GIVEN INSTRUCTION
Rewrite the entries from the line with "Click the HTW logo in the banner" through the end of the entries, swapping "banner" for "header" and keeping everything else the same.

INPUT FOR THIS TASK
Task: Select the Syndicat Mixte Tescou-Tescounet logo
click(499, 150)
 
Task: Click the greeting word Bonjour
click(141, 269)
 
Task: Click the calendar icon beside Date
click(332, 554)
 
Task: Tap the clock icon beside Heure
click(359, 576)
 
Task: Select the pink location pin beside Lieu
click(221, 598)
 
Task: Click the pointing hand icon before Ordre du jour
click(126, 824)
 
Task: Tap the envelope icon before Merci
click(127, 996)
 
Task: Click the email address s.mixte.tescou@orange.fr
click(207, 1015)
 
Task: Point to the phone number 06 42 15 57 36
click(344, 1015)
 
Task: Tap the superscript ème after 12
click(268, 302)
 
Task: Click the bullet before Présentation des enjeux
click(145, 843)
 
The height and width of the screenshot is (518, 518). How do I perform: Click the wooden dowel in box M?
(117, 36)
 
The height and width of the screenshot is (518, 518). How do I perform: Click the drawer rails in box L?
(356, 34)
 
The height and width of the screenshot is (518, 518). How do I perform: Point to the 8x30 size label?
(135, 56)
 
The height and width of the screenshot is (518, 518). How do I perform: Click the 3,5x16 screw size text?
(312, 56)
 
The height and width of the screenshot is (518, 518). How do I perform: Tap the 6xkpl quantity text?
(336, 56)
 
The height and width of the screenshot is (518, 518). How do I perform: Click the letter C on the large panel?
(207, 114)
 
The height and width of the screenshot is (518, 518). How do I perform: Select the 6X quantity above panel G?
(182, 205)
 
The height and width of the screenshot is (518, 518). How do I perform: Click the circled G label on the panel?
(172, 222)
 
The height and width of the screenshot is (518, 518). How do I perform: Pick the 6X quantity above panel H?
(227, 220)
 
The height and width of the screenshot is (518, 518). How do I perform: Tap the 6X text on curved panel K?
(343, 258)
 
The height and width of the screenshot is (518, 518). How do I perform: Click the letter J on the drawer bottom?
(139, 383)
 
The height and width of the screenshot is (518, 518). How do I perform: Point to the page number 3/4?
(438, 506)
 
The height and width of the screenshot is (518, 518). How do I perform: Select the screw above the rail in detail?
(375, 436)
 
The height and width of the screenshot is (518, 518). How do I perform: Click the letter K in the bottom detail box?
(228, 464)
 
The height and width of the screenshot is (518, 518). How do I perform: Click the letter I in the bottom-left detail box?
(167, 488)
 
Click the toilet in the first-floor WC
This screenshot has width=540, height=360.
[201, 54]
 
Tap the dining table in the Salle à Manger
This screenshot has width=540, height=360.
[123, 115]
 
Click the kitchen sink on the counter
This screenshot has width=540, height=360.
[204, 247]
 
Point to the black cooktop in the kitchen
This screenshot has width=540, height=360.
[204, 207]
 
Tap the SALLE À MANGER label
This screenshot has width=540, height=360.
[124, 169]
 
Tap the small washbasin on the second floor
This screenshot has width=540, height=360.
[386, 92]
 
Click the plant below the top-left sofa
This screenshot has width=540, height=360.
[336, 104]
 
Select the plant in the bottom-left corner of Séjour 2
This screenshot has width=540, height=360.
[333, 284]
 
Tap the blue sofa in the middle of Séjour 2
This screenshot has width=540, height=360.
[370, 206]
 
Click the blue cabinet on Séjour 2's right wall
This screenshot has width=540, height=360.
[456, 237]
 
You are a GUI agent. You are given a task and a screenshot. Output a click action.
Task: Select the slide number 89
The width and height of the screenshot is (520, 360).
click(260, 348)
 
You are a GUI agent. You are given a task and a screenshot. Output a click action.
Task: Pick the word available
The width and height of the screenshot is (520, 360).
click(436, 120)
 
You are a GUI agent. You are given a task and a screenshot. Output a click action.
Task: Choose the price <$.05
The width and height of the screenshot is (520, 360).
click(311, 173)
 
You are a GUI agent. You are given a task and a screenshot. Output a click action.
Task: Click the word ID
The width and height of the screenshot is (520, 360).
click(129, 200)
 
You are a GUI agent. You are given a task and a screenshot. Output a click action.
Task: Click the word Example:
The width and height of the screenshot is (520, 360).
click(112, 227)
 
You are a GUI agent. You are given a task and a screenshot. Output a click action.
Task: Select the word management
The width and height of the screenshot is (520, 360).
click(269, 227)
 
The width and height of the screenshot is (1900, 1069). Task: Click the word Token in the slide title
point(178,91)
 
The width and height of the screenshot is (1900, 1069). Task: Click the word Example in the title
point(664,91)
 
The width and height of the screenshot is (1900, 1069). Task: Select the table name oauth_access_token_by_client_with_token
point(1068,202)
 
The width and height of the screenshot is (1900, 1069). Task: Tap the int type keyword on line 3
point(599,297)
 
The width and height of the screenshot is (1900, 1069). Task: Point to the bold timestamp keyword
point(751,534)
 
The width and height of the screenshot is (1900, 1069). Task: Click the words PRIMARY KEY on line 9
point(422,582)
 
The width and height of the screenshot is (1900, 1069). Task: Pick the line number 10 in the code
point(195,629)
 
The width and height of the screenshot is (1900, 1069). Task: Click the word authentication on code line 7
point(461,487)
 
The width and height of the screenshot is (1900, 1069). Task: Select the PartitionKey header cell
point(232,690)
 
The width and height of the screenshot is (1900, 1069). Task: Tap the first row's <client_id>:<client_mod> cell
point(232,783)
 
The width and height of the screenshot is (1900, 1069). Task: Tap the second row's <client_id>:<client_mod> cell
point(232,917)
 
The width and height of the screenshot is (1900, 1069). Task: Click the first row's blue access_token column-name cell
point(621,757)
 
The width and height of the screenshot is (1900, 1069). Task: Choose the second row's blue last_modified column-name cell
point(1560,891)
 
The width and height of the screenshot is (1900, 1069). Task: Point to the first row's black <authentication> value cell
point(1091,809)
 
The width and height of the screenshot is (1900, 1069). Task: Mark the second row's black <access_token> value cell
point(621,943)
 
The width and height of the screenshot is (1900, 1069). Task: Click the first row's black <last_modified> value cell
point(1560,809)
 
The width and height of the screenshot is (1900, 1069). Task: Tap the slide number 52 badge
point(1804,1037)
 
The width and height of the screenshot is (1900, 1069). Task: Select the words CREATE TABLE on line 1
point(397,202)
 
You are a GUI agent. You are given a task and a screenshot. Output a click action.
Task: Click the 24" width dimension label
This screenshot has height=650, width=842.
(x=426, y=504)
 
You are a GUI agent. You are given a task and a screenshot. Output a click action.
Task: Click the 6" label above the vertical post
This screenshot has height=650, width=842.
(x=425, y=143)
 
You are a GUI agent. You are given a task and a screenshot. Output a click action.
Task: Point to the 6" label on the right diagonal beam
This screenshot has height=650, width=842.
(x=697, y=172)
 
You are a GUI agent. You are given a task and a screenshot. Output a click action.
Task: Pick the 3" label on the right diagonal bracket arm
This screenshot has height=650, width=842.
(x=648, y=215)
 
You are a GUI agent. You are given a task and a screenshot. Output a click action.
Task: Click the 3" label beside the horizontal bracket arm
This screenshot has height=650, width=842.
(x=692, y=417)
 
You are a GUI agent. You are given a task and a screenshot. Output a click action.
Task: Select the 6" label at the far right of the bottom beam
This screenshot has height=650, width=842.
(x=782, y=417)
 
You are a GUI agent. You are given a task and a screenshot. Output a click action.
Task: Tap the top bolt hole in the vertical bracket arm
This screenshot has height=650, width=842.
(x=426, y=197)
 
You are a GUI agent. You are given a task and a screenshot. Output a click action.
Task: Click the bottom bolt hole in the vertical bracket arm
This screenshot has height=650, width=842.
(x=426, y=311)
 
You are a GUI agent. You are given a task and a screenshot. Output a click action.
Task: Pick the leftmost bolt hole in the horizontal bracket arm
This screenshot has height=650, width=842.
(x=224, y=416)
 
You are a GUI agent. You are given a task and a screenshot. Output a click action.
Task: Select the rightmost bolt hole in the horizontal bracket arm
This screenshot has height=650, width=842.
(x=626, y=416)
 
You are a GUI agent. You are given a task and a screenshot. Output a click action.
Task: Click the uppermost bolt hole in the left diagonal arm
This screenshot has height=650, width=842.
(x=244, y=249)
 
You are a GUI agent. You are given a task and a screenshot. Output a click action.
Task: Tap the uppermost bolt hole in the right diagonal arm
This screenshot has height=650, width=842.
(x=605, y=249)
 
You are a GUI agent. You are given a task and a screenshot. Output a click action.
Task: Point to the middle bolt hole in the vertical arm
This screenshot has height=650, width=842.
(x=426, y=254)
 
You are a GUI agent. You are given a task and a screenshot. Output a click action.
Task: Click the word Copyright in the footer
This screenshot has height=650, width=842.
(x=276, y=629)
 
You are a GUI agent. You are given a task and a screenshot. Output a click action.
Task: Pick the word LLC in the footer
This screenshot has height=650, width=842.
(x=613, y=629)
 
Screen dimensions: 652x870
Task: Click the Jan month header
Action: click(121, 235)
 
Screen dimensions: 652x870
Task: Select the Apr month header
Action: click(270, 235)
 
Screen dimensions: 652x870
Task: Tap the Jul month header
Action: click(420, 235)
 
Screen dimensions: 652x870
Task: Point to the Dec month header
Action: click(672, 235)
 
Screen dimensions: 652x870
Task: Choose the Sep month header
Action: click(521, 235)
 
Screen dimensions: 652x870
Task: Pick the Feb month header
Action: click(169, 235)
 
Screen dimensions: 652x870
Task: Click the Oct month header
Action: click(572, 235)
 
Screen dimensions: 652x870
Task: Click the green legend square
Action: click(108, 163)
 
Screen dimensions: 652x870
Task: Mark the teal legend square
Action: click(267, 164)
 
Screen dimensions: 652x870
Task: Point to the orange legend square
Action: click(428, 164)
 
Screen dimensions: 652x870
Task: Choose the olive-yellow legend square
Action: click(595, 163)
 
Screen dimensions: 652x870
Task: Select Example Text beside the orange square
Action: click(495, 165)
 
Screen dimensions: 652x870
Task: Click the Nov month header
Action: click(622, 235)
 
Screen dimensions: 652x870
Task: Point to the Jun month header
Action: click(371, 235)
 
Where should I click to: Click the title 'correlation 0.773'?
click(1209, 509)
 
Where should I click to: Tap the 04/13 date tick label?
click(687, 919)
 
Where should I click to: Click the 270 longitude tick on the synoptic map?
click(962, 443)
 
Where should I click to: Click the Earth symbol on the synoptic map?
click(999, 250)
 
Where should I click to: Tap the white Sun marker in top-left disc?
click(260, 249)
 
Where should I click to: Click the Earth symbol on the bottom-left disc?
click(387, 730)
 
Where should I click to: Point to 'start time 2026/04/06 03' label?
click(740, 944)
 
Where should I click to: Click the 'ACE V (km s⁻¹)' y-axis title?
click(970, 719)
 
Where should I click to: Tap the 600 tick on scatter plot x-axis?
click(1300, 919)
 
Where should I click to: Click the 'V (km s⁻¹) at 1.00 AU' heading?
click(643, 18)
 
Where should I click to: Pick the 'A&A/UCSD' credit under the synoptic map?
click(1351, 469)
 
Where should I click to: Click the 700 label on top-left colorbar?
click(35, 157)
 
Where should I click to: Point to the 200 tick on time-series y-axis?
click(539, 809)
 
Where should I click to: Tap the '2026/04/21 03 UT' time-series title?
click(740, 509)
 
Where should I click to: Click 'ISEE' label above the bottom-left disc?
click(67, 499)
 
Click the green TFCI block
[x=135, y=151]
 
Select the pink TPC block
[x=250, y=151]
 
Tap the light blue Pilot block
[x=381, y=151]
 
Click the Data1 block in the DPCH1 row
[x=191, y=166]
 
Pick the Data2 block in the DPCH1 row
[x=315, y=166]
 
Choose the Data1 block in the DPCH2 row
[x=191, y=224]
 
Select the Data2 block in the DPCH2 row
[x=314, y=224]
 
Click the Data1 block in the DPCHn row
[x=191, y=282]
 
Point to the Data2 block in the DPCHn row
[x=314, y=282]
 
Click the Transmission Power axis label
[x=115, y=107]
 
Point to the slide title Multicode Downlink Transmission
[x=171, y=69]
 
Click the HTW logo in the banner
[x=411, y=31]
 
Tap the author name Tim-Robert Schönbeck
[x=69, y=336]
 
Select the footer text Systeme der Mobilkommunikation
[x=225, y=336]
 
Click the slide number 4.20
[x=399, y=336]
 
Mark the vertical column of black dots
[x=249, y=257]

SOLUTION TO THIS PROBLEM
Click the HTW logo in the header
[x=411, y=31]
 
Tap the author name Tim-Robert Schönbeck
[x=69, y=336]
 
Select the footer text Systeme der Mobilkommunikation
[x=225, y=336]
 
Click the slide number 4.20
[x=399, y=336]
 
Mark the vertical column of black dots
[x=249, y=257]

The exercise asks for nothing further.